The case of the Réquisitions Collective

There’s going to be talk about requisitioning in France, and that frightens people. […] It’s an inconvenient law, if it ever gets enforced. But who owns the big buildings in Paris? It’s for banks […] It’s scary, it’s going to raise some seriously big issues. Speculation is a problem and they [the government] don’t want to get involved in issues like that.” (B., CSP75)

People don’t need tons of rules […]. Ultimately, we can organise ourselves […]. After all, we know full well that the 115, the housing structures, are strict. It’s a kind of prison, isn’t it?” (F., DAL)

Camp set up by the collective on Place des Vosges, 29 July 2021. Produced by: Oriane Sebillotte, ethnographic data and photos taken during the occupation, 2021

Camp set up by the collective on Place des Vosges, 29 July 2021. Produced by: Oriane Sebillotte, ethnographic data and photos taken during the occupation, 2021

Against a background of tension around the issue of housing (Bouillon et al., 2019), a shortage of accommodation relative to demand,[1] and a crisis in the reception of exiles (Lendaro et al., 2019), the streets of Paris have become home to large numbers of rough sleepers. These homeless resort to temporary and often informal solutions to live in the city, solutions that are regulated in different ways (Froment-Meurice, 2016; Piva, 2021). The clearance of an exile camp in Saint-Denis on 17 November 2020 is a significant example, ending with the violent dispersal of between 500 and 1,000 people.[2] In response, on 23 November 2020, some of the exiles and their supporters decided to occupy Place de la République. The repression inflicted on them was widely reported in the media,[3] forcing the issue into the public arena.

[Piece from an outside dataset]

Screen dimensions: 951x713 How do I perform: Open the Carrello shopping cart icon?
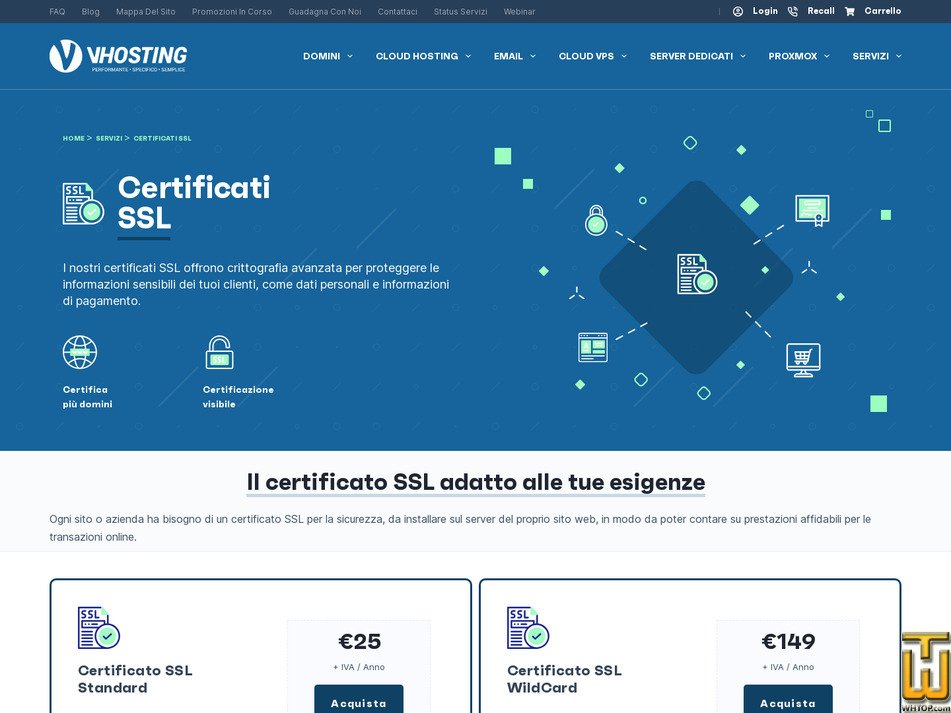click(x=851, y=11)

Oriane SEBILLOTTE and Anaëlle PIVA, members of Géographie-cités, have published in the journal Justice spatiale / Spatial justice (JSSJ) an overview of the ethnographic survey they carried out within the Réquisitions collective. Over the course of a year, they conducted “participant observations at meetings and campaigning events–which provided material for a multi-situated analysis–along with semi-structured interviews with members of the organising team.

We examine how the Collective’s actions construct a territory of struggle for the right to a home in Paris, disrupting the socio-spatial order (Dikeç, 2002). We then look at how the occupation of this territory (Ripoll and Veschambre, 2005) is negotiated and the methods employed by the authorities to control it. In particular, we examine this control process through the notion of demobilisation (Baby-Collin et al., 2021; Tilly and Tarrow, 2008), in order to understand how the institutional framework of the protest actions helps to shape their geographies. According to this line of reasoning, territory is first and foremost the product of the physical or symbolic appropriation–however temporary–of a space (Raffestin, 2019 [1980]) and the outcome of power relations.